What this task involves: Restate word for word the lines of the records below, starting at the line that contains "Open the Structured Output Parser node" and ending at the line that contains "This screenshot has height=468, width=750.", with both of those lines included and nothing else.

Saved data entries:
===============
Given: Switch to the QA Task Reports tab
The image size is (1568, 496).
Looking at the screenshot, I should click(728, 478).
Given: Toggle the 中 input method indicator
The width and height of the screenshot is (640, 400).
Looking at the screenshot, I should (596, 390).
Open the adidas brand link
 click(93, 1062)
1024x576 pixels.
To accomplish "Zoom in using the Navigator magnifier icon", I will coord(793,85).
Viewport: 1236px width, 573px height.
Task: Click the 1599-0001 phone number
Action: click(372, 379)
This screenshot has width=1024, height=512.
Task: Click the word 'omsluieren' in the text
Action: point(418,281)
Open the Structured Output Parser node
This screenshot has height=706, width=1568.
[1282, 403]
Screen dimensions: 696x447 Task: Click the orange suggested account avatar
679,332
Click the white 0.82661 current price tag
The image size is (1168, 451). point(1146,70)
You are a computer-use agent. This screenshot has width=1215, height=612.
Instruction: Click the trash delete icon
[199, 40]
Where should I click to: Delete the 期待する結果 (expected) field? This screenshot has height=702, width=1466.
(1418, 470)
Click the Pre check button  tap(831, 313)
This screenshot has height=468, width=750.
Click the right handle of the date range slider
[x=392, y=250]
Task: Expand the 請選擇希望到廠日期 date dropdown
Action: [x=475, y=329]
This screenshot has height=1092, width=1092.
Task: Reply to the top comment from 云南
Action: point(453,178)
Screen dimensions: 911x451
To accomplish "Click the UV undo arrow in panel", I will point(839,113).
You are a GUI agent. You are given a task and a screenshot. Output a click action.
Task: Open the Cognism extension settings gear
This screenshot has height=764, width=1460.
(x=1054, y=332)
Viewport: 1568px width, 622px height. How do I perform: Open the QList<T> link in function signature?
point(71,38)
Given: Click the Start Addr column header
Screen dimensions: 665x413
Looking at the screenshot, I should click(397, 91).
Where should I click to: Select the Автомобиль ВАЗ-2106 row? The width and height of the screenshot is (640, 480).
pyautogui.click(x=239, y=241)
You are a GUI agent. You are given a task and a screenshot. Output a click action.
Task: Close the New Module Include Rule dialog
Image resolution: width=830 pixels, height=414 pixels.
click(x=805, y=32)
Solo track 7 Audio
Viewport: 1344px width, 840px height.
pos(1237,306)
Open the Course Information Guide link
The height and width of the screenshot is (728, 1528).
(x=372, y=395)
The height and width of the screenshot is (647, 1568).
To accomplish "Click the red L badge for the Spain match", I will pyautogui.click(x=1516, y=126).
===============
Answer space:
Open the Structured Output Parser node
This screenshot has height=706, width=1568.
[1282, 403]
Screen dimensions: 696x447 Task: Click the orange suggested account avatar
679,332
Click the white 0.82661 current price tag
The image size is (1168, 451). point(1146,70)
You are a computer-use agent. This screenshot has width=1215, height=612.
Instruction: Click the trash delete icon
[199, 40]
Where should I click to: Delete the 期待する結果 (expected) field? This screenshot has height=702, width=1466.
(1418, 470)
Click the Pre check button  tap(831, 313)
This screenshot has height=468, width=750.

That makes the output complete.